■ Goal ■
Pick out each line in the data below that contains the string "Task" and copy those lines.
>> START Extracted records
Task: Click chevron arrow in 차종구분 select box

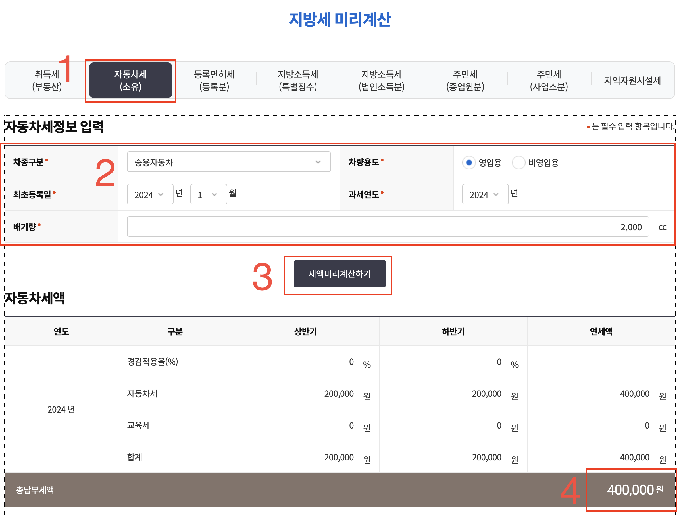Action: point(318,162)
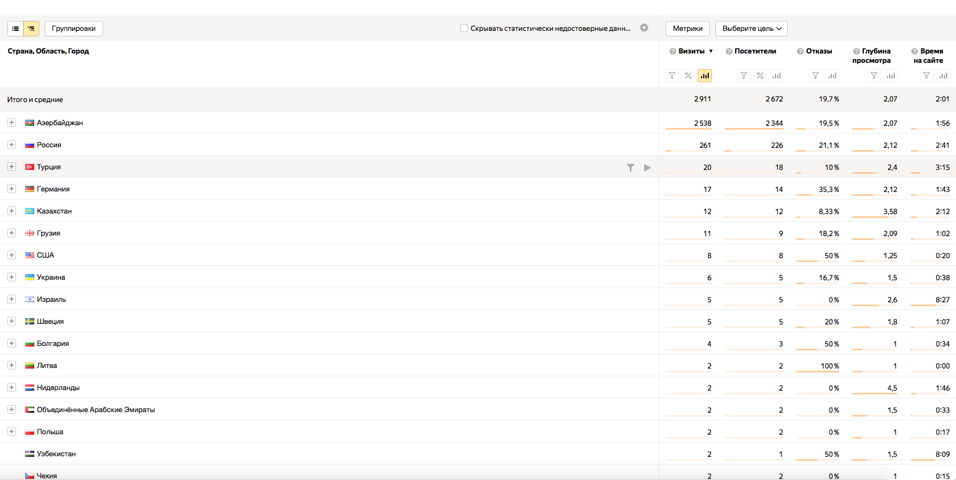The width and height of the screenshot is (956, 480).
Task: Switch to flat list view
Action: [x=15, y=29]
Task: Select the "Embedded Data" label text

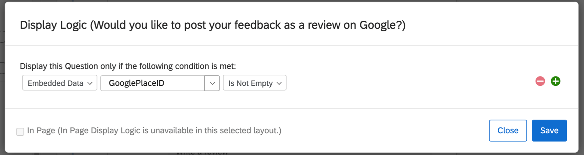Action: pyautogui.click(x=55, y=83)
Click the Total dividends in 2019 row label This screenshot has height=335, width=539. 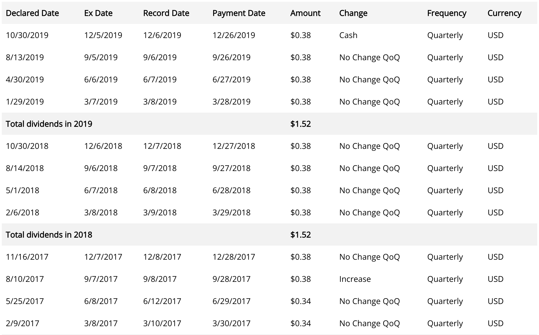pyautogui.click(x=49, y=124)

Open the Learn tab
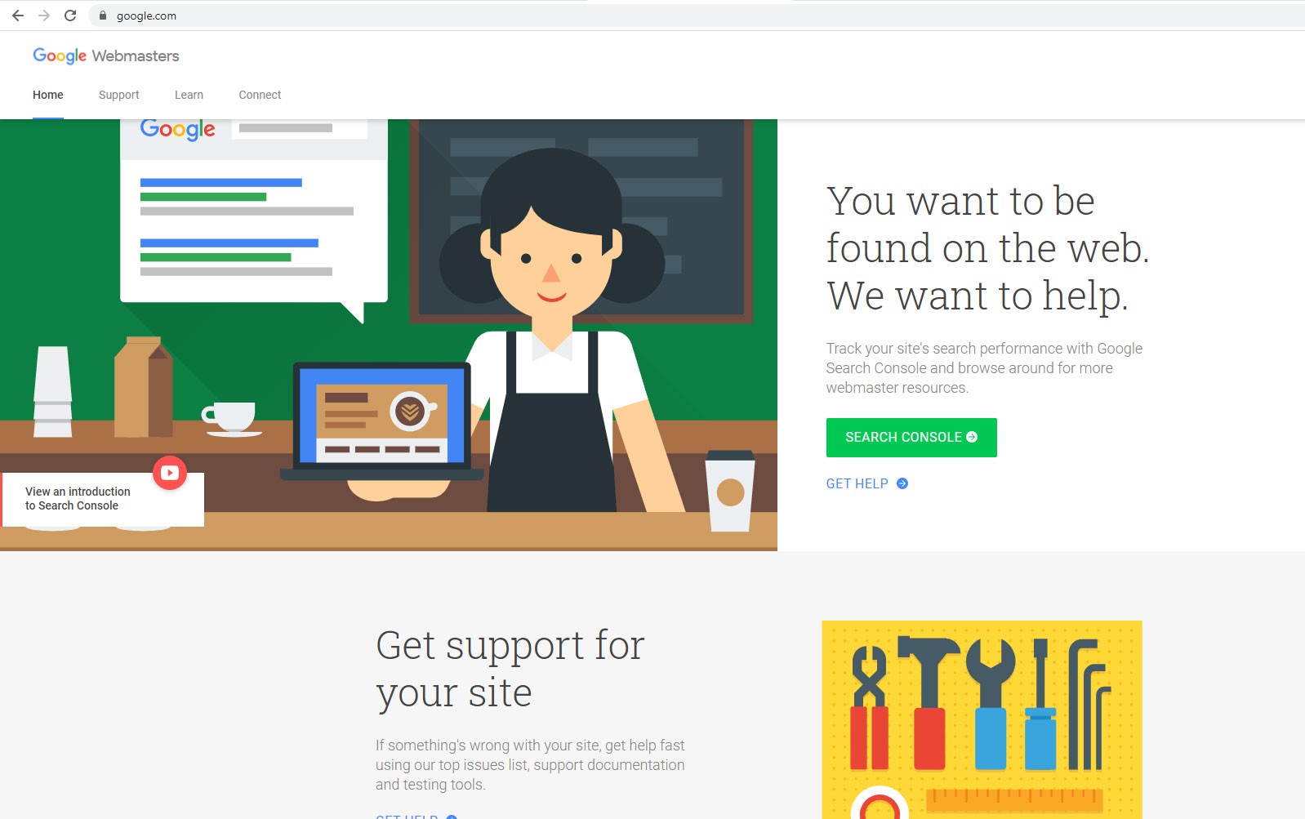(189, 95)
>> END Extracted records
■ Expected answer ■
Task: Click chevron arrow in 차종구분 select box
Task: Switch to flat list view
Task: Select the "Embedded Data" label text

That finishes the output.